A Advocacia-Geral da União (AGU) decidiu manter o recurso apresentado ao Supremo Tribunal Federal (STF) contra o afastamento de Andrei Rodrigues da direção-geral da Polícia Federal, mesmo depois de o ministro Flávio Dino determinar, nesta quarta-feira (9/9), o retorno do delegado ao cargo.
Andrei Rodrigues havia sido afastado na terça-feira (8/9) por decisão do ministro André Mendonça. Após a determinação, a AGU apresentou recurso ao Supremo sob o argumento de que a medida teria desrespeitado uma prerrogativa atribuída ao presidente da República.
O pedido está sob análise do presidente do STF, Edson Fachin. O ministro estabeleceu prazo de 72 horas para que Mendonça apresente esclarecimentos sobre a decisão que determinou o afastamento do chefe da Polícia Federal.

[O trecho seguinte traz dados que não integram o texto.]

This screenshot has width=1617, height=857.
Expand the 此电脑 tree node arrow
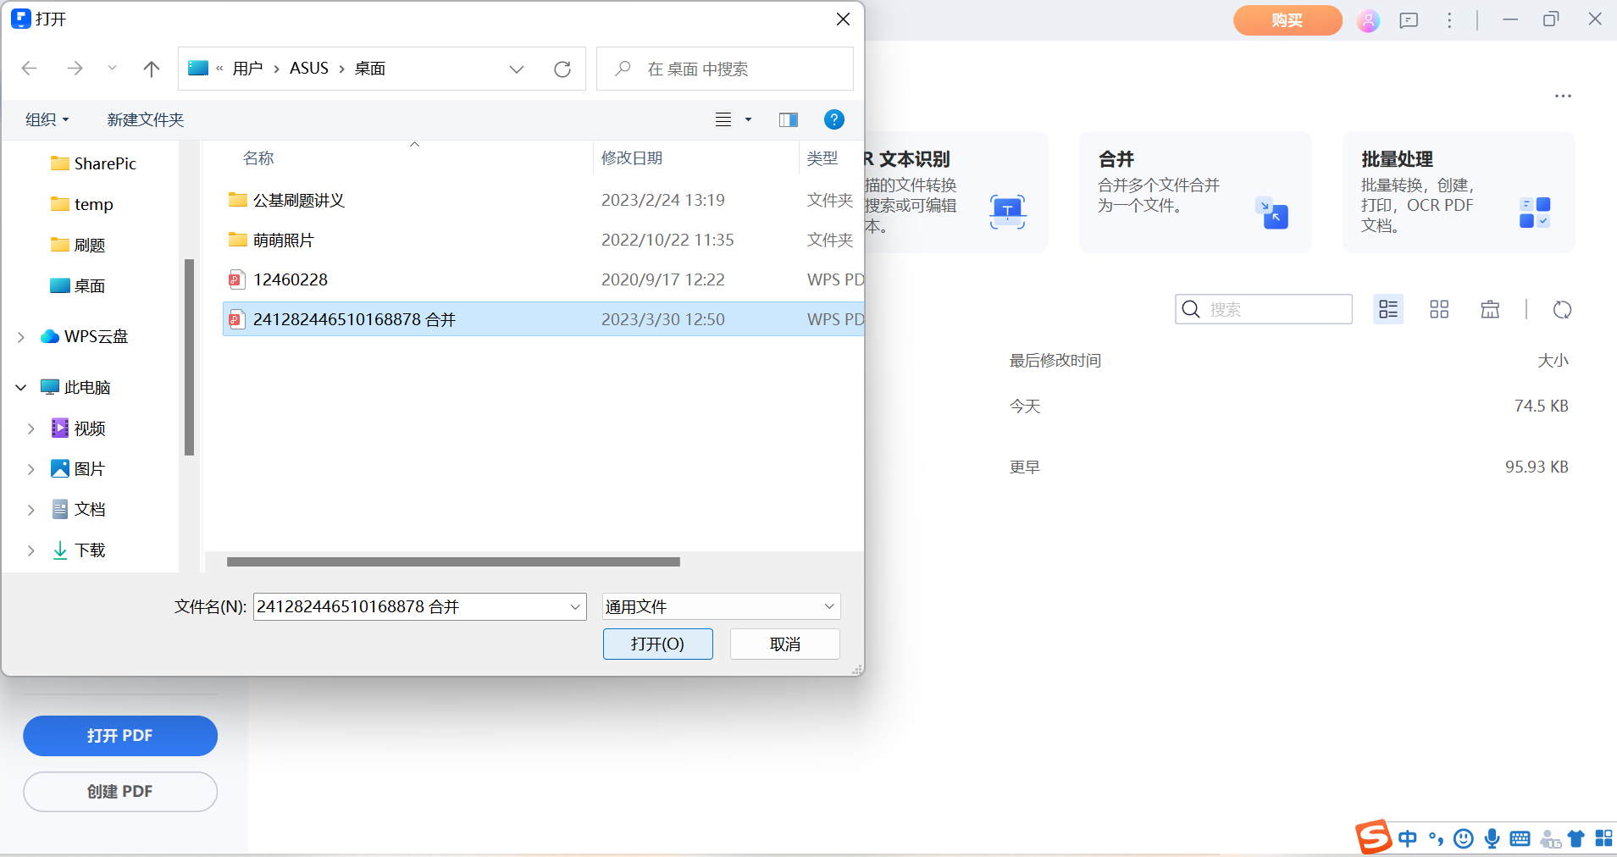(x=19, y=387)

Antes do fim desse prazo, porém, Dino analisou um pedido apresentado diretamente por Andrei Rodrigues e determinou sua reintegração ao comando da PF.
Mesmo diante da nova decisão, integrantes da cúpula da AGU afirmaram que o órgão pretende prosseguir com o recurso. A avaliação interna é de que os argumentos apresentados pela Advocacia-Geral da União são “sólidos” e que cabe a Fachin decidir sobre a questão.
A expectativa da AGU é de que o presidente do Supremo determine a suspensão das decisões de Mendonça e Dino até que possa analisar o caso e definir se Andrei Rodrigues deve permanecer ou não à frente da Polícia Federal.